Huub Jansen

Personal information
- Full name: Hubertus Karel Gerardus Jansen
- Born: 30 September 1962 (age 63)
- Role: Umpire

Umpiring information
- ODIs umpired: 3 (2018–2019)
- T20Is umpired: 8 (2018–2019)
- WT20Is umpired: 5 (2019)
- Source: Cricinfo, 8 August 2019

= Huub Jansen =

Dutch cricket umpire (born 1962)

Hubertus Karel Gerardus "Huub" Jansen (born 30 September 1962) is a Dutch former cricket umpire. Jansen served on the ICC Associate and Affiliate Panel of Umpires representing the Netherlands. He retired from umpiring in September 2021.

== Umpiring career ==
Jansen officiated in matches during the 2016 ICC World Cricket League Division Five tournament in Jersey in May 2016.

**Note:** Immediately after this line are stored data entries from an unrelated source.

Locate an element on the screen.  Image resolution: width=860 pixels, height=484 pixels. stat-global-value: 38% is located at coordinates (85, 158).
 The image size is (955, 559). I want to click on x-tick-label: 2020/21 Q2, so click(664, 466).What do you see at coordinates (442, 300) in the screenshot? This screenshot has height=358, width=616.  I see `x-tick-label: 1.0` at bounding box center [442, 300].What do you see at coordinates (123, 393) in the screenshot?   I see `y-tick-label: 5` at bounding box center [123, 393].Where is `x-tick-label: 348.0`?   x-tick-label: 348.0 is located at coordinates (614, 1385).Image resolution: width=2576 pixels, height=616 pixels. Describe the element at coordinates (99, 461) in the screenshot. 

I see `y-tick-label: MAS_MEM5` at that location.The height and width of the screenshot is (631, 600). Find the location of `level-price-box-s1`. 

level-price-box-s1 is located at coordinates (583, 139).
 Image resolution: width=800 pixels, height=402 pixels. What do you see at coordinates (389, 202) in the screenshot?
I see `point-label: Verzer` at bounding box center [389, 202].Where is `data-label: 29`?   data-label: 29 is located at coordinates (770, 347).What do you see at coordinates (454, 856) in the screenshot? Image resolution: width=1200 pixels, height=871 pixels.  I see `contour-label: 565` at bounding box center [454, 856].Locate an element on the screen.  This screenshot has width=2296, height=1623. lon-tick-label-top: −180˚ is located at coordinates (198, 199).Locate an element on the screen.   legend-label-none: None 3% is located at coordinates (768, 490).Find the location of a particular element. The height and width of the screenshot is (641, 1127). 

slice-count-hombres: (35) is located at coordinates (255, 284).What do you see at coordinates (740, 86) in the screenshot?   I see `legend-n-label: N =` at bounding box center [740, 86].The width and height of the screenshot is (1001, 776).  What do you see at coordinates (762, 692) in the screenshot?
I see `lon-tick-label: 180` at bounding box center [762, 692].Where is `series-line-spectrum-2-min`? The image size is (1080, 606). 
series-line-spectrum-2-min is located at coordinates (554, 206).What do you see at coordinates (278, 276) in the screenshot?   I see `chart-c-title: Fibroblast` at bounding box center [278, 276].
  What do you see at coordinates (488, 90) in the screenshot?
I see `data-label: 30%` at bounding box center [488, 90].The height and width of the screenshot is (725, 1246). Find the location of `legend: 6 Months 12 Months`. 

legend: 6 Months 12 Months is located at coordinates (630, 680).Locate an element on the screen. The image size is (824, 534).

On 16 June 2018, he made his Twenty20 International (T20I) umpiring debut, in a match between Ireland and Scotland. On 3 August 2018, he umpired in his first One Day International (ODI) match, between the Netherlands and Nepal. He was one of the eight on-field umpires for the 2019 ICC World Cricket League Division Two tournament in Namibia.